**INSTRUCTIONS TO FOLLOW**: Write out again, exactly, the lines below starting at the one with "Click the back arrow in title bar" and ending at the one with "Given: Remove the".

..............................

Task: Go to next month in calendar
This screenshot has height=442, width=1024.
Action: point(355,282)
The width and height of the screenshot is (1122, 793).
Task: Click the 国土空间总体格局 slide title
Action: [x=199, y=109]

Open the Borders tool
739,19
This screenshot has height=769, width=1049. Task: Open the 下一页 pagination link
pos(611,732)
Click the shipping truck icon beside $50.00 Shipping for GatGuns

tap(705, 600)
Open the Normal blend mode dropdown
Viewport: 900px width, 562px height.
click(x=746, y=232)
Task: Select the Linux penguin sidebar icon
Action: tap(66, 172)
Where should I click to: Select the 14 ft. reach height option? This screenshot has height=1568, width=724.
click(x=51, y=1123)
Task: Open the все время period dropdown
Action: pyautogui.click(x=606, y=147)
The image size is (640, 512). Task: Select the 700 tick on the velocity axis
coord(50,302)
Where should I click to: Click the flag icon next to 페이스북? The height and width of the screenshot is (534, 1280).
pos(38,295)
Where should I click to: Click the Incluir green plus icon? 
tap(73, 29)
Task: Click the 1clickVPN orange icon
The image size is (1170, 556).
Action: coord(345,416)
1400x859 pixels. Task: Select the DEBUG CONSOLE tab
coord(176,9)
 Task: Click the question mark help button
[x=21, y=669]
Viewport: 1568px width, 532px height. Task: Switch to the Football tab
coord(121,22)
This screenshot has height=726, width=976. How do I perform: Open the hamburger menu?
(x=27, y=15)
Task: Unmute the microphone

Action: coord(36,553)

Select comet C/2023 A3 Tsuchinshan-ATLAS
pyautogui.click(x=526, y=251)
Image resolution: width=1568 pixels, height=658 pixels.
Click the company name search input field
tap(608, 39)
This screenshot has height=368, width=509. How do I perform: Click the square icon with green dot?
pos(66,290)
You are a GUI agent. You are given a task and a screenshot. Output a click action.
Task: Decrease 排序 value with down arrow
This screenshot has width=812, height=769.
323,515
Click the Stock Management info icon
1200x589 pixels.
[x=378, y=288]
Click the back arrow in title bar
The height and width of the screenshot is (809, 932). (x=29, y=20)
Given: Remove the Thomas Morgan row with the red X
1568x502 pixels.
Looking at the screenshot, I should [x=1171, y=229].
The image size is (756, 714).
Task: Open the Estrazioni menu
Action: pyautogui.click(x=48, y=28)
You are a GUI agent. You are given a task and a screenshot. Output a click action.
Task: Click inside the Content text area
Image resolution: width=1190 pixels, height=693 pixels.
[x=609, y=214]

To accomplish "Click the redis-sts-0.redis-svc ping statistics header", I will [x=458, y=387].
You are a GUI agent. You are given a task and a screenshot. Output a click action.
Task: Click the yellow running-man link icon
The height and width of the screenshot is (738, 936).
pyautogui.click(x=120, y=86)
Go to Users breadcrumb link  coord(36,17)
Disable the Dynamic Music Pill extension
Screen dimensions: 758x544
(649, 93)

..............................

**TASK RESPONSE**:
Click the back arrow in title bar
The height and width of the screenshot is (809, 932). (x=29, y=20)
Given: Remove the Thomas Morgan row with the red X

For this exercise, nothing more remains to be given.